There hasn't been a disconnect between the two, so we must remain cautious.

In How the USD Index Is Affecting Precious Metals, I mentioned that the situation in the USD Index appears bearish, but it hasn't been the main driver of the precious metal prices lately. It's been the general stock market that's driving gold and silver prices lately, which means that the situation is now less than perfectly bullish, especially in the short term.

Therefore, this week I'd like to let you know what we think about the main stock indices and how it may influence the gold market.

Let's begin with the long-term SPDRs ETF (SPY) chart, which we often use as a proxy for the general stock market that allows us to analyze volume.


In the latest Market Alert I wrote the following:

The general stock market appears to be topping here, or at least the risk of a temporary downturn is high. Given the high short-term correlation between the general stock market and precious metals this means that the risk of a move lower in the metals (and corresponding equities) is also high.

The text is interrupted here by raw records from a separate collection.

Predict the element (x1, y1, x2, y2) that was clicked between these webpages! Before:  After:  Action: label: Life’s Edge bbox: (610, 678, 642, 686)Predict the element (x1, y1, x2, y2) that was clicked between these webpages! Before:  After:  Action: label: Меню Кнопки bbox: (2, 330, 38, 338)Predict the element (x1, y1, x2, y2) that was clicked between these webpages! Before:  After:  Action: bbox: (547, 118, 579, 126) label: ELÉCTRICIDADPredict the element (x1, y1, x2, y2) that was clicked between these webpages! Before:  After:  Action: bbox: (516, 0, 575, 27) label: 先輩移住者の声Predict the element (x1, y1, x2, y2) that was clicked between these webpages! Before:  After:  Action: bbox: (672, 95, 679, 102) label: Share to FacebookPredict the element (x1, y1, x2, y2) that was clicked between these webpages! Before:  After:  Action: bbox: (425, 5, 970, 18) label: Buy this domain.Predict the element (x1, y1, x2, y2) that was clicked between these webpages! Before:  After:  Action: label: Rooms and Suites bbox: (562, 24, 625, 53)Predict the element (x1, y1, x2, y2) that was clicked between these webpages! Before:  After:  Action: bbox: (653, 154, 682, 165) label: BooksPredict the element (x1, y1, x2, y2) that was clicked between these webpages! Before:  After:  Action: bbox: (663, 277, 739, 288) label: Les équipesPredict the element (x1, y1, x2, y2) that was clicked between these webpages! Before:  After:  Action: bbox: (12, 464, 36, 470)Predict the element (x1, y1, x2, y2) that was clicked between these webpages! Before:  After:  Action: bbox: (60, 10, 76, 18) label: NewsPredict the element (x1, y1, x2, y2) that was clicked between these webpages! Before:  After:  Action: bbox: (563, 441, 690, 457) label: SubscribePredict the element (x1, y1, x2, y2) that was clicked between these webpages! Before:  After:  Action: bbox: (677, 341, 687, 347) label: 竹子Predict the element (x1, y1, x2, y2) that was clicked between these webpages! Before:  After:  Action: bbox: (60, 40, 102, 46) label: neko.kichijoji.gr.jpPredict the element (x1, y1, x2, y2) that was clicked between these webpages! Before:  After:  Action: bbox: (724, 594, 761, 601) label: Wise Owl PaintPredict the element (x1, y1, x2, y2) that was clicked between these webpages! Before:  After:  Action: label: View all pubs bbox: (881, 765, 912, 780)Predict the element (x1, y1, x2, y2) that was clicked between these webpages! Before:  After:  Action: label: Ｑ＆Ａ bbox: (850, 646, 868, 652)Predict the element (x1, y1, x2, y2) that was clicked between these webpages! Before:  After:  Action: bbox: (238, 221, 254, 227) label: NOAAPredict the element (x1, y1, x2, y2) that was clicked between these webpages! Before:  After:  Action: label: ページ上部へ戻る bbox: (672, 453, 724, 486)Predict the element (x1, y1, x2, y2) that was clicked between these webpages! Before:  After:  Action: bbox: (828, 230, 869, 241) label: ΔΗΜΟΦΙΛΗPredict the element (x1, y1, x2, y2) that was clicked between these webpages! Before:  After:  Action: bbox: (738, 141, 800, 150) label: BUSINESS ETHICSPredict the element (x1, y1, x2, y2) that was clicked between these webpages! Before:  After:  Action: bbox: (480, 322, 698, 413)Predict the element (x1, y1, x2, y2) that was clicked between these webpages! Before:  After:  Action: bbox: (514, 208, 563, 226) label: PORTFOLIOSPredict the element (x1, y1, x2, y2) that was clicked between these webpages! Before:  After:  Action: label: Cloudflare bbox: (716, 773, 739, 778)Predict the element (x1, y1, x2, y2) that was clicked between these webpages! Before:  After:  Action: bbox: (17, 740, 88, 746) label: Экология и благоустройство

As you may see on the above chart, the SPY ETF (proxy for the general stock market, which allows us to analyze volume) has just moved to the strong long-term resistance level. This level is created by connecting important 2007, 2008, and 2010 tops, so it is in fact a multi-year resistance level. In order to break above such a strong resistance, stocks would need to show some kind of signals of strength. High -- and rising -- volume during the upswing would clearly provide a confirmation, but we haven't seen that recently.

Moreover, we've seen the volume decline along with higher prices. While prices certainly may move temporarily higher, based on the historical performance of this market (and other ones as well) it's not likely that the general stock market will move much above such a strong resistance level right away.


The analysis of the short-term chart confirms the abovementioned point. The SPY ETF isn't only right at the strong long-term resistance level, it has also just touched the short-term resistance area. The volume is relatively low also from the short-term perspective and it has been declining during the current upswing.